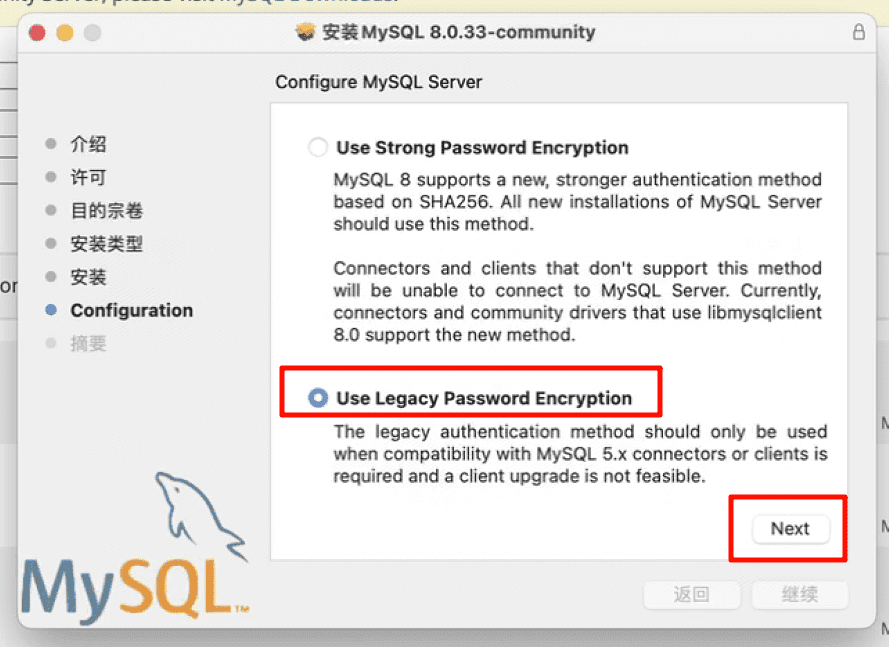Select the 目的宗卷 step in sidebar
889x647 pixels.
[106, 210]
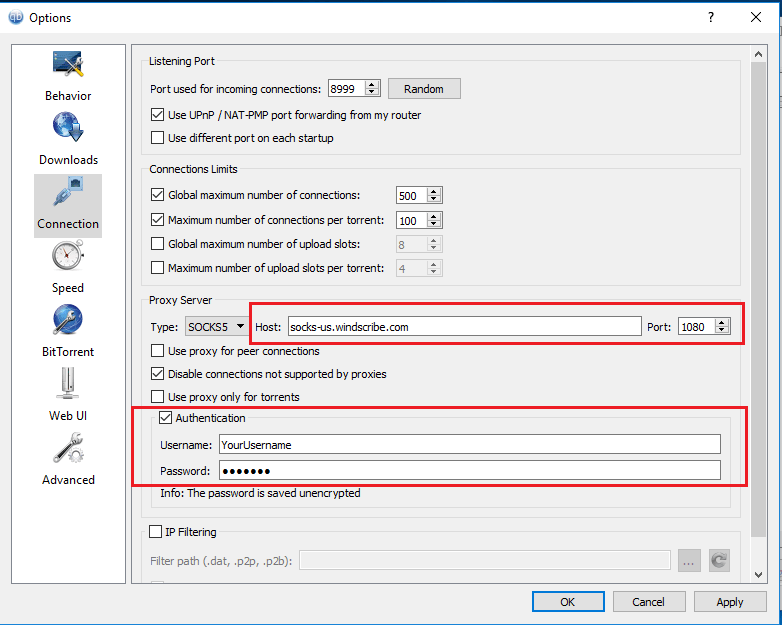Open the Advanced wrench icon
This screenshot has width=782, height=625.
click(x=68, y=448)
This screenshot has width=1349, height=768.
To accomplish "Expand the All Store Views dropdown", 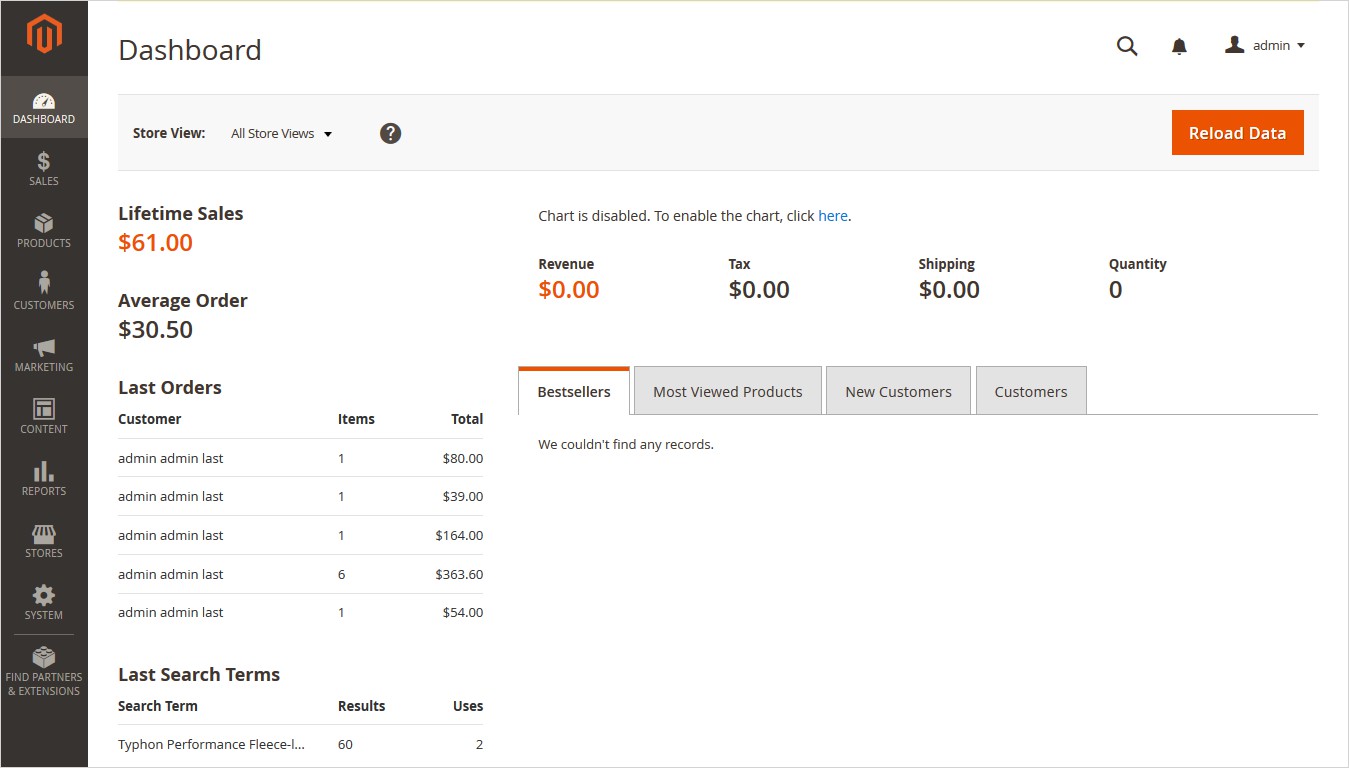I will pos(281,133).
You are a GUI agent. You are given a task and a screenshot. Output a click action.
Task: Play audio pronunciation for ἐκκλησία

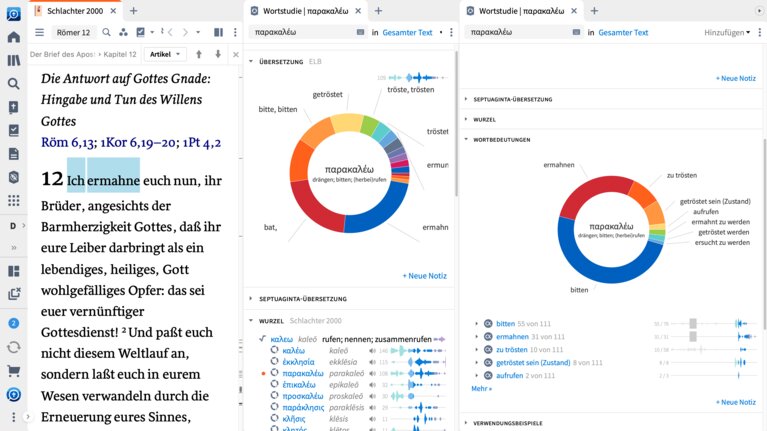click(x=372, y=362)
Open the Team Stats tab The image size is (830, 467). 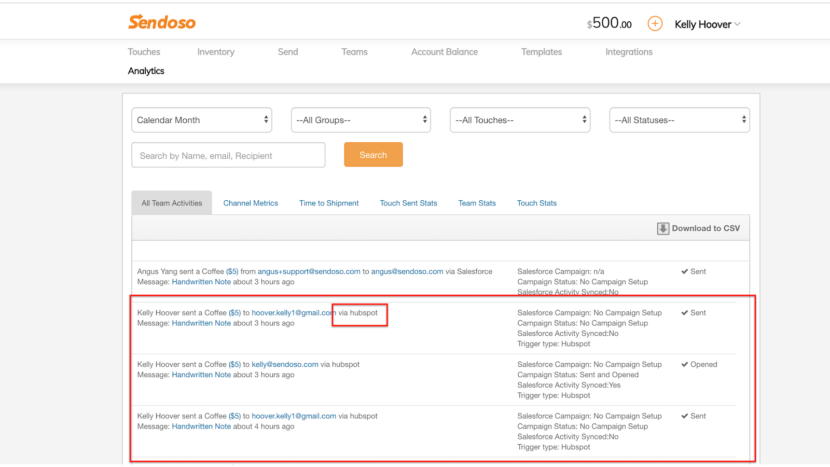point(477,203)
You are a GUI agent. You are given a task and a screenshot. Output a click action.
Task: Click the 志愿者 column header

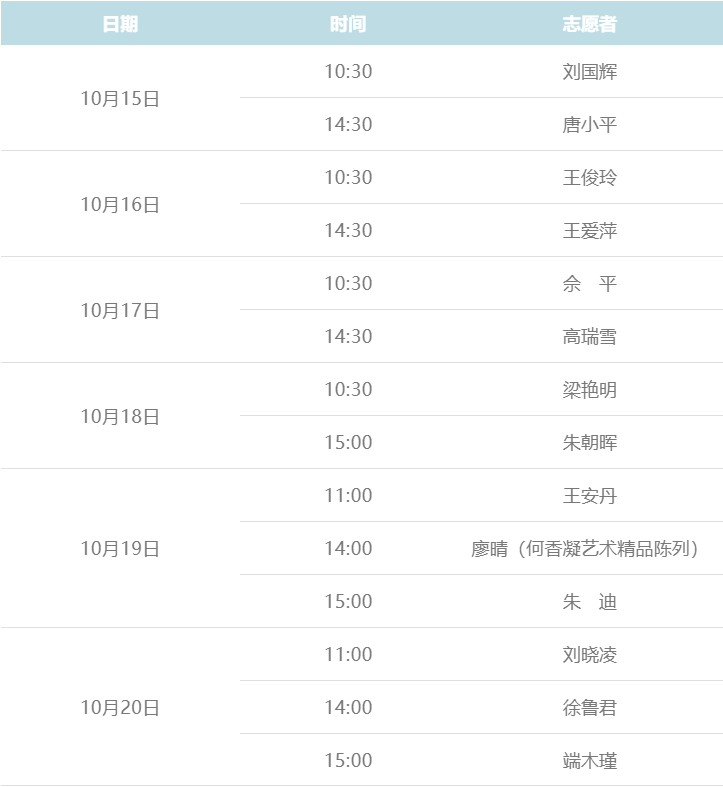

___

> **Goal**
Pick out each line in the items above that contains the string "screenshot" and copy those lines.

> **Solved problem**
This screenshot has width=782, height=625.
This screenshot has width=1349, height=768.
You are a GUI agent. You are given a task and a screenshot. Output a click action.
You are a GUI agent. You are given a task and a screenshot. Output a click action.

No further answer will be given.